§ INSTRUCTIONS TO FOLLOW: Extend the text on contributing and the project changelog from its last line, adding further entries in the same format.
--- start PAGE EXTRACT ---
Checkout your feature branch and rebase it with upstream’s master before pushing up your feature branch:

git fetch --all --prune
git rebase upstream/master
# follow git instructions to resolve conflicts
git push -f

Question & Answer

  1. How can I help/contribute?

    All help is extremely welcome - reporting bugs, fixing documentation, adding test cases, solving issues and preparing bug fixes. To solve some issues you can start with label good first issue or chose something close to your domain with label help wanted. Before you start to implement anything check that the issue description that it is clear and self-assign the task to you (if it is not possible, just comment that you take it and we assign it to you…).

  2. Is there a recommendation for branch names?

    We do not rely on the name convention so far you are working with your own fork. Anyway it would be nice to follow this convention <type>/<issue-id>_<short-name> where the types are: bugfix, feature, docs, tests, …

  3. I have a model in other framework than PyTorch, how do I add it here?

    Since PyTorch Lightning is written on top of PyTorch. We need models in PyTorch only. Also, we would need same or equivalent results with PyTorch Lightning after converting the models from other frameworks.

Changelog

All notable changes to this project will be documented in this file.

The format is based on Keep a Changelog.

[0.7.4] - 2022-04-27

[0.7.4] - Fixed

  • Fixed a bug where LR schedulers from HuggingFace could not be used with newer versions of PyTorch Lightning (#1307)

  • Fixed a bug where the default Flash zero configurations for ObjectDetector, InstanceSegmentation, and KeypointDetector would error with the latest version of some requirements (#1306)

  • Fixed plain LightningModule support for Flash data modules. (#1281)

[0.7.3] - 2022-04-13

[0.7.3] - Fixed

  • Fixed a bug where some backbones were incorrectly listed as available for the ObjectDetector, InstanceSegmentation, and KeypointDetector (#1267)

  • Fixed a bug where the backbone would not be frozen when finetuning the SpeechRecognition task (#1275)

  • Fixed a bug where the backbone would not be frozen when finetuning the QuestionAnswering task with certain model types (#1275)

[0.7.2] - 2022-03-30

[0.7.2] - Fixed

  • Fixed examples (question answering), where NLTK’s punkt module needs to be downloaded first. (#1215)

  • Fixed normalizing inputs to video classification (#1213)

  • Fixed a bug where pretraining_transforms in the ImageEmbedder was never called. (1196)

  • Fixed a bug where BASE_MODEL_NAME was not in the dict for dino and moco strategies. (1196)

  • Fixed support for torch==1.11.0 (#1234)

  • Fixed DDP spawn support for ObjectDetector, InstanceSegmentation, and KeypointDetector (#1222)
--- end PAGE EXTRACT ---
--- start MATERIAL PROVIDED ---
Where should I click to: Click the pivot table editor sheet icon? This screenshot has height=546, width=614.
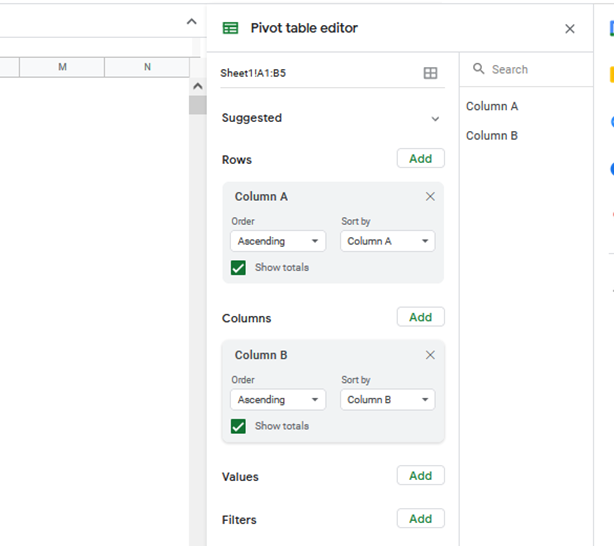[x=230, y=28]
--- end MATERIAL PROVIDED ---
§ TASK RESPONSE:
  • Fixed a bug where InstanceSegmentation would fail if samples had an inconsistent number of bboxes, labels, and masks (these will now be treated as negative samples) (#1222)

  • Fixed a bug where collate functions were never called in the ImageEmbedder class. (#1217)

  • Fixed a bug where ObjectDetector, InstanceSegmentation, and KeypointDetector would log train and validation metrics with the same name (#1252)

  • Fixed a bug where using ReduceLROnPlateau would raise an error (#1251)

  • Fixed GPU support for self-supervised training with the ImageEmbedder (#1256)

[0.7.1] - 2022-03-01

[0.7.1] - Added

  • Added the normalization parameters of torchvision.transforms.Normalize as transform_kwargs in the ImageClassificationInputTransform (#1178)

  • Added available_outputs method to the Task (#1206)

[0.7.1] - Fixed

  • Fixed a bug where DDP would not work with Flash tasks (#1182)

  • Fixed DDP support for VideoClassifier (#1189)

  • Fixed a bug where buffers in loss functions were not correctly registered in the Task (#1203)

  • Fixed support for passing a sampler instance to from_* methods / the DataModule (#1204)

[0.7.0] - 2022-02-15

[0.7.0] - Added

  • Added support for multi-label, space delimited, targets (#1076)

  • Added support for tabular classification / regression backbones from PyTorch Tabular (#1098)

  • Added Flash zero support for tabular regression (#1098)

  • Added support for COCO annotations with non-default keypoint labels to KeypointDetectionData.from_coco (#1102)

  • Added support for from_csv and from_data_frame to VideoClassificationData (#1117)

  • Added support for SemanticSegmentationData.from_folders where mask files have different extensions to the image files (#1130)

  • Added FlashRegistry of Available Heads for flash.image.ImageClassifier (#1152)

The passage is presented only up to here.